I believe in random acts of kindness. Here at school, I see people who drop their books, and other people help pick them up… or others who hold doors for passersby. Of course, these are kind things to do, but really, I would consider them common courtesy. To me, kindness is noticing someone who is invisible, or comforting someone who is sad, even if they aren’t your friend. Or it could be just smiling at someone, because by doing those things, you can truly brighten a person’s day, or even change their life.
I only realized how important random acts of kindness were about three years ago. It was my first day of school in Italy, and I was so nervous that my teeth were chattering. All the students were on a large soccer field, waiting to go inside. Knees shaking uncontrollably, I found my fifth grade class in the sea of kids.
Now, supposedly, my school was an American school, and everyone spoke English. But, as I quickly found out from standing in line invisibly, English was not the language everyone chose to speak. All the kids in my class were chattering away in Italian, and all of them seemed to know each other already. Not only was I virtually invisible, but I couldn’t understand what anyone was saying, and that made me want to cry. I tried to push down the lump in my throat, and I tried to tell myself to stop being a sissy, but none of that worked and I did indeed start to cry. Of course, this was completely embarrassing, so I ran off the soccer field, and to my parents. My mom took me to the bathroom so I could wash my face and blow my nose, saying comforting words. After a few minutes, a teacher came in and took me to the gym.

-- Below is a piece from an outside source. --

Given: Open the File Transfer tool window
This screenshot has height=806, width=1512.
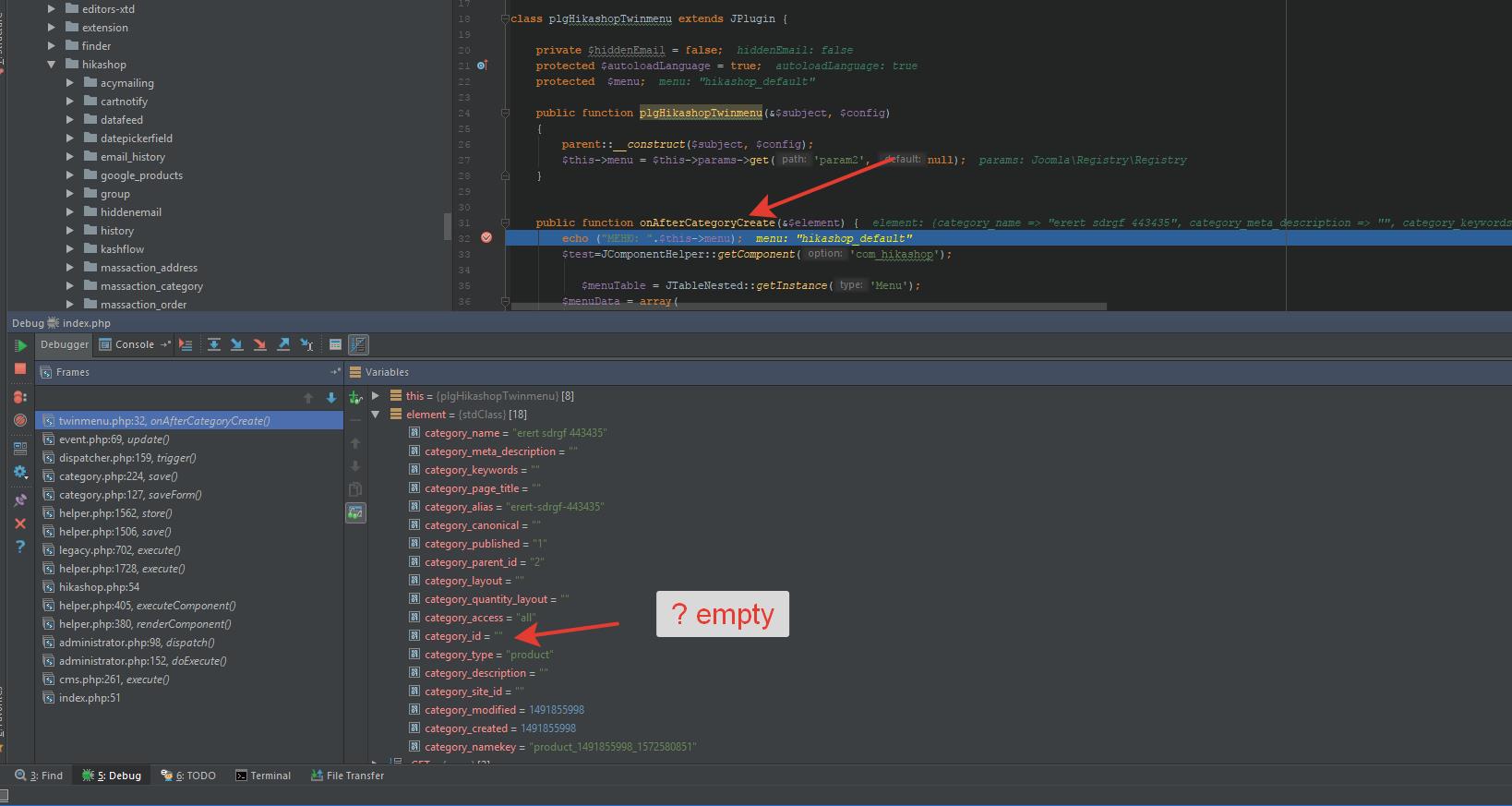Looking at the screenshot, I should (347, 776).
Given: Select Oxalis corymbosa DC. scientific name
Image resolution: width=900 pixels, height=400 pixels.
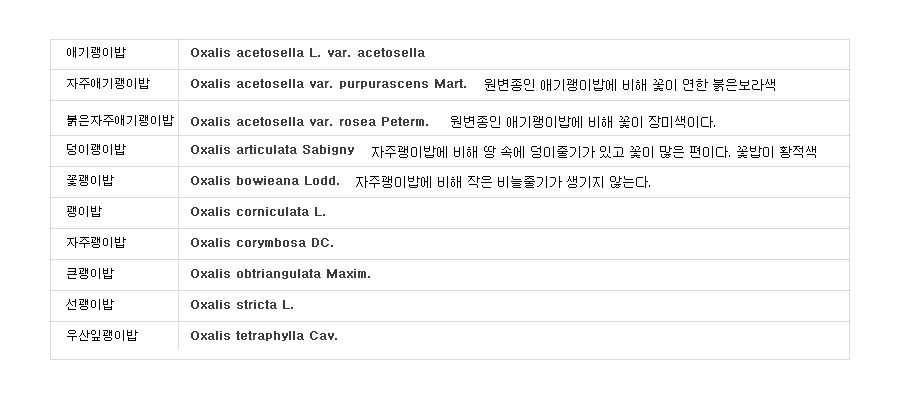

My class was seated in a group, listening to the gym teacher give instructions on how to play a game. This time everyone turned around and stared at me, and I wasn’t sure what to do or where I should sit. That’s when an Asian girl I hadn’t seen in line before smiled at me and patted the floor next to her. I smiled back with relief and sat down. She introduced herself as Michi. It turned out that she had moved from Japan the year before, and didn’t have many friends either. After a few weeks, we were inseparable. It was very hard when I had to come back home and leave Michi and all my other new friends, but to this day, Michi and I email each other as often as possible.
Thanks to that one random act of kindness, an invitation to sit by her, I became best friends with someone and had one of the best school years I’ve ever had. Random acts of kindness can truly change someone’s life, even if at first you don’t think that they can do much. This I believe.